Stored records:
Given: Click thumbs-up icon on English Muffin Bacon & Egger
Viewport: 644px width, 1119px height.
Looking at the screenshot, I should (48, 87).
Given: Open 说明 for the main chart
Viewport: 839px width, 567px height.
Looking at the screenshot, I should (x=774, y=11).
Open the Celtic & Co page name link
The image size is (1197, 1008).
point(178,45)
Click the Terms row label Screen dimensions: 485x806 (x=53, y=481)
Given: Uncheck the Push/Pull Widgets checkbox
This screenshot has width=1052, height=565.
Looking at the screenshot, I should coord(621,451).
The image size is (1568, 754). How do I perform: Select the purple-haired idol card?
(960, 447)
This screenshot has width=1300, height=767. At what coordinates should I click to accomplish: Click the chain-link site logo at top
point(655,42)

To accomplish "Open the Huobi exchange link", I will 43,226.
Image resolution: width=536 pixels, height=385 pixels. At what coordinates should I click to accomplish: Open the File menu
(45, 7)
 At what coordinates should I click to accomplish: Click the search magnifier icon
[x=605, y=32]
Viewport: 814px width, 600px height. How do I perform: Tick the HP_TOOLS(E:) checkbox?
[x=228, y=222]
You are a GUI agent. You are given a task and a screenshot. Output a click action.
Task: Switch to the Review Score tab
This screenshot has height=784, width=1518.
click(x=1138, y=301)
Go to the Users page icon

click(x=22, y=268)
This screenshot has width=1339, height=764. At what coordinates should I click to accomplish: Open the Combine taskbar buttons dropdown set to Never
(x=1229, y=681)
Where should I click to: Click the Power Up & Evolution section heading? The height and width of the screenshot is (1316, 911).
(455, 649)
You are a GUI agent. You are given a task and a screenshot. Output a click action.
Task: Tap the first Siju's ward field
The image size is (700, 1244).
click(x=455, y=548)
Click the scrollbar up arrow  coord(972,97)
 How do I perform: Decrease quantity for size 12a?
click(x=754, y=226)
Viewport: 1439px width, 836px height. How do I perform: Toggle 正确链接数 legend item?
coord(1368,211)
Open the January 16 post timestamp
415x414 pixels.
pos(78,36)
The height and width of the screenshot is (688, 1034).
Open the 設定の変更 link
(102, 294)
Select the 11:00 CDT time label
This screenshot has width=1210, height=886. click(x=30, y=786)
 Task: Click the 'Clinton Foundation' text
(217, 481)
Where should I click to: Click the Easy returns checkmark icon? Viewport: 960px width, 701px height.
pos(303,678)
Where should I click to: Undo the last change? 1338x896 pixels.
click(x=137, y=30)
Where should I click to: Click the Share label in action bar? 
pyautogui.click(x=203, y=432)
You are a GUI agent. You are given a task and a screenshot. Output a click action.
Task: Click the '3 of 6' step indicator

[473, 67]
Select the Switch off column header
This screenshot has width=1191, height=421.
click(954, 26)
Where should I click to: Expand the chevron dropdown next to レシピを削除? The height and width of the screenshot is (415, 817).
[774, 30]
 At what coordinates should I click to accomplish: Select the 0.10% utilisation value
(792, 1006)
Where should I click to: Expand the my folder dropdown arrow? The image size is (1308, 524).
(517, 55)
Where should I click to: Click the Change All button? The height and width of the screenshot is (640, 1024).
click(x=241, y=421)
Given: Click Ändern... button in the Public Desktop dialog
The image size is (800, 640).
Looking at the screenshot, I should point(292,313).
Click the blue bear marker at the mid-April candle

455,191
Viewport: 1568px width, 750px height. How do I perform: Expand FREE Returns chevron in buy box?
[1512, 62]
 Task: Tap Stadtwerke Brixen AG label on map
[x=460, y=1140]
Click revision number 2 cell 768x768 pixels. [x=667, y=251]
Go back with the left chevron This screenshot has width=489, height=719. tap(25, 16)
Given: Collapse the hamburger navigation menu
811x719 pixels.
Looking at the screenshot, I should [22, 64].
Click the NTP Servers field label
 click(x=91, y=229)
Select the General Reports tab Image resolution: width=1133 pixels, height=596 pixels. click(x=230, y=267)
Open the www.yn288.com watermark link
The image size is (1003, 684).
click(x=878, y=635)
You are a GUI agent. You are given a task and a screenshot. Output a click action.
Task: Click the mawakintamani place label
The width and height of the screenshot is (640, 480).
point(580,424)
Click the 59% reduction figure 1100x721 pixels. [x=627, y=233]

→ **YOUR GOAL**:
All of the records are to be reproduced exactly as they were given.

→ **ANSWER TO THIS TASK**:
Given: Click thumbs-up icon on English Muffin Bacon & Egger
Viewport: 644px width, 1119px height.
Looking at the screenshot, I should (48, 87).
Given: Open 说明 for the main chart
Viewport: 839px width, 567px height.
Looking at the screenshot, I should (x=774, y=11).
Open the Celtic & Co page name link
The image size is (1197, 1008).
point(178,45)
Click the Terms row label Screen dimensions: 485x806 (x=53, y=481)
Given: Uncheck the Push/Pull Widgets checkbox
This screenshot has width=1052, height=565.
Looking at the screenshot, I should coord(621,451).
The image size is (1568, 754). How do I perform: Select the purple-haired idol card?
(960, 447)
This screenshot has width=1300, height=767. At what coordinates should I click to accomplish: Click the chain-link site logo at top
point(655,42)

To accomplish "Open the Huobi exchange link", I will 43,226.
Image resolution: width=536 pixels, height=385 pixels. At what coordinates should I click to accomplish: Open the File menu
(45, 7)
 At what coordinates should I click to accomplish: Click the search magnifier icon
[x=605, y=32]
Viewport: 814px width, 600px height. How do I perform: Tick the HP_TOOLS(E:) checkbox?
[x=228, y=222]
You are a GUI agent. You are given a task and a screenshot. Output a click action.
Task: Switch to the Review Score tab
This screenshot has height=784, width=1518.
click(x=1138, y=301)
Go to the Users page icon

click(x=22, y=268)
This screenshot has width=1339, height=764. At what coordinates should I click to accomplish: Open the Combine taskbar buttons dropdown set to Never
(x=1229, y=681)
Where should I click to: Click the Power Up & Evolution section heading? The height and width of the screenshot is (1316, 911).
(455, 649)
You are a GUI agent. You are given a task and a screenshot. Output a click action.
Task: Tap the first Siju's ward field
The image size is (700, 1244).
click(x=455, y=548)
Click the scrollbar up arrow  coord(972,97)
 How do I perform: Decrease quantity for size 12a?
click(x=754, y=226)
Viewport: 1439px width, 836px height. How do I perform: Toggle 正确链接数 legend item?
coord(1368,211)
Open the January 16 post timestamp
415x414 pixels.
pos(78,36)
The height and width of the screenshot is (688, 1034).
Open the 設定の変更 link
(102, 294)
Select the 11:00 CDT time label
This screenshot has width=1210, height=886. click(x=30, y=786)
 Task: Click the 'Clinton Foundation' text
(217, 481)
Where should I click to: Click the Easy returns checkmark icon? Viewport: 960px width, 701px height.
pos(303,678)
Where should I click to: Undo the last change? 1338x896 pixels.
click(x=137, y=30)
Where should I click to: Click the Share label in action bar? 
pyautogui.click(x=203, y=432)
You are a GUI agent. You are given a task and a screenshot. Output a click action.
Task: Click the '3 of 6' step indicator

[473, 67]
Select the Switch off column header
This screenshot has width=1191, height=421.
click(954, 26)
Where should I click to: Expand the chevron dropdown next to レシピを削除? The height and width of the screenshot is (415, 817).
[774, 30]
 At what coordinates should I click to accomplish: Select the 0.10% utilisation value
(792, 1006)
Where should I click to: Expand the my folder dropdown arrow? The image size is (1308, 524).
(517, 55)
Where should I click to: Click the Change All button? The height and width of the screenshot is (640, 1024).
click(x=241, y=421)
Given: Click Ändern... button in the Public Desktop dialog
The image size is (800, 640).
Looking at the screenshot, I should point(292,313).
Click the blue bear marker at the mid-April candle

455,191
Viewport: 1568px width, 750px height. How do I perform: Expand FREE Returns chevron in buy box?
[1512, 62]
 Task: Tap Stadtwerke Brixen AG label on map
[x=460, y=1140]
Click revision number 2 cell 768x768 pixels. [x=667, y=251]
Go back with the left chevron This screenshot has width=489, height=719. tap(25, 16)
Given: Collapse the hamburger navigation menu
811x719 pixels.
Looking at the screenshot, I should [22, 64].
Click the NTP Servers field label
 click(x=91, y=229)
Select the General Reports tab Image resolution: width=1133 pixels, height=596 pixels. click(x=230, y=267)
Open the www.yn288.com watermark link
The image size is (1003, 684).
click(x=878, y=635)
You are a GUI agent. You are given a task and a screenshot. Output a click action.
Task: Click the mawakintamani place label
The width and height of the screenshot is (640, 480).
point(580,424)
Click the 59% reduction figure 1100x721 pixels. [x=627, y=233]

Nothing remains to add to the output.